In the training set, our findings indicate statistically significant differences in calcifications, tumor margin clarity, and gray matter involvement between gliomas with 1p/19q co-deletion and those without, which is consistent with prior studies. Notably, among these features, only calcifications and tumor margin clarity independently predict 1p/19q co-deletion. This may be related to the relatively small sample size of our training dataset. In the radiomics model, our results demonstrate that among the three most contributing features two are texture features from T2WI and DWI while the third is a histogram feature from APTw (Fig. 3, c). This finding could partly be explained by the fact that 1p/19q-codeleted glioma frequently had heterogeneous signal intensity on T2WI [6, 36], mixed/restricted diffusion characteristics [37], and concentration of endogenous cellular proteins in tissue, which can be reflected by radiomic features from APTw, varies across different molecular subtypes of gliomas [38].
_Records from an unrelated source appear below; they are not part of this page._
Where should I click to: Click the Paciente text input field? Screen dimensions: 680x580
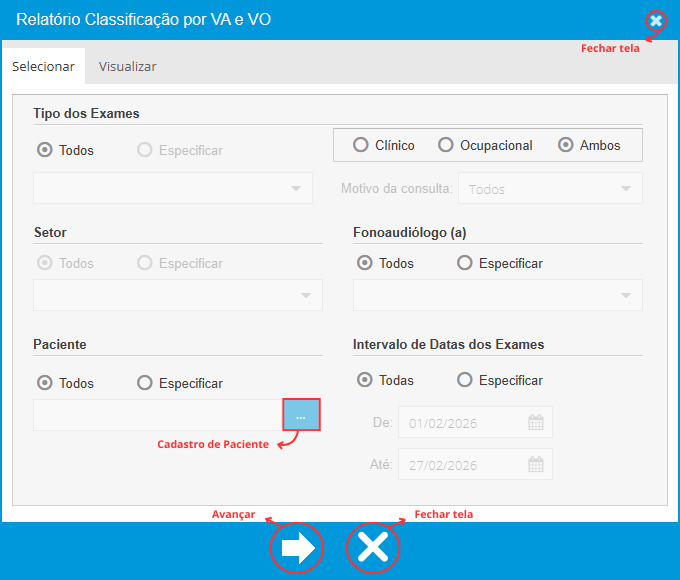click(x=157, y=415)
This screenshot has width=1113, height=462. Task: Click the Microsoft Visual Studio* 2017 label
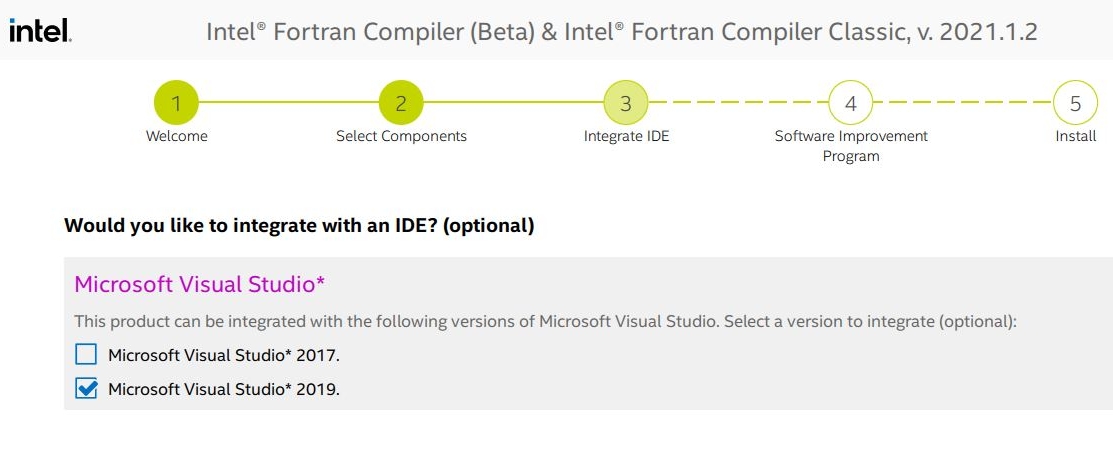click(224, 355)
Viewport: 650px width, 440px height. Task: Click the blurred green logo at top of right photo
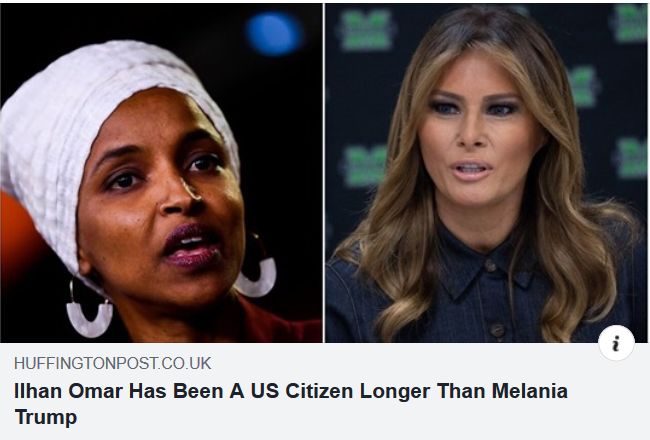(365, 30)
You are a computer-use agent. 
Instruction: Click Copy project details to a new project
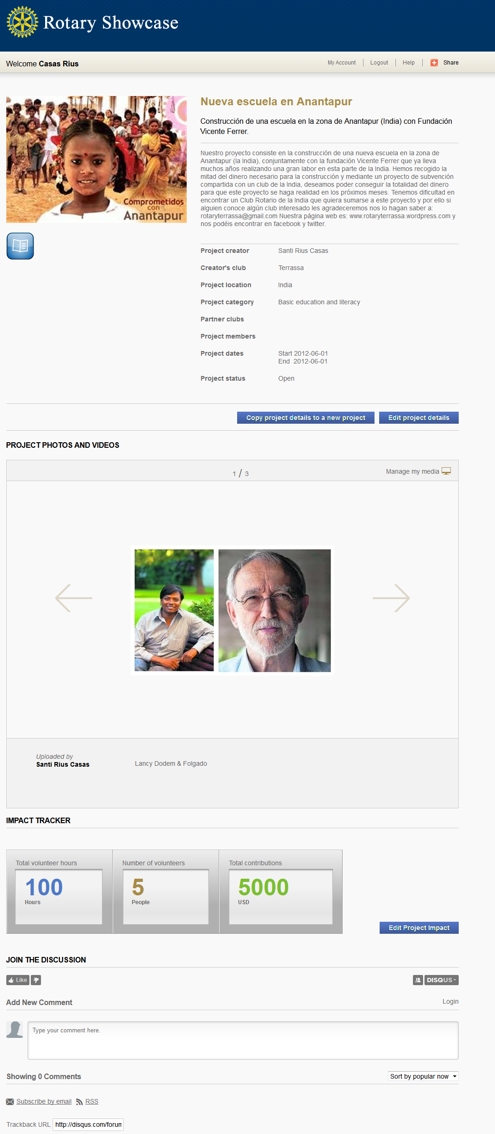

Of all these models, the radiomics model achieved the best performance in the testing set, which means the radiomics model had strong predictive power for 1p/19q co-deletion. The clinical model demonstrates similar performance in both the training and testing sets with an AUC of 0.760 and 0.766. However, in the training set, the AUC value of the radiomics model is lower than that of the combined model. Contrastingly, in the testing set, the AUC value of the radiomics model is higher than that of the combined model. This observed difference could be attributed to the relatively smaller sample size of the testing set, indicating the need for a larger dataset evaluation to draw more conclusive results.

Our study has several limitations. First, it was based on a single-center, retrospectively collected dataset, multi-center data will be needed to allow external validation. Secondly, other medical images including perfusion-weighted imaging (PWI) and computed tomography (CT) may provide extra functional and calcified information; accordingly, we suggest that further work includes more imaging modalities to explore the performance of radiomic models. Finally, our work only focused on the prediction of the 1p/19q co-deletion genotype, the analysis of other molecular subtype, including IDH1/2, and CDKN2A/B will permit additional comprehensive understanding of the diffuse gliomas.

Conclusions

Radiomic features from APTw, DWI and conventional MRI sequences can preoperatively and non-invasively distinguish the 1p/19q co-deletion genotype in patients with LGG. The predictive performance of radiomics model was comparable to that of experienced neuroradiologist, significantly outperforming the diagnostic accuracy of resident physicians. These findings suggest that our radiogenomics approach has the potential to become a valuable tool in clinical decision making for LGG patients.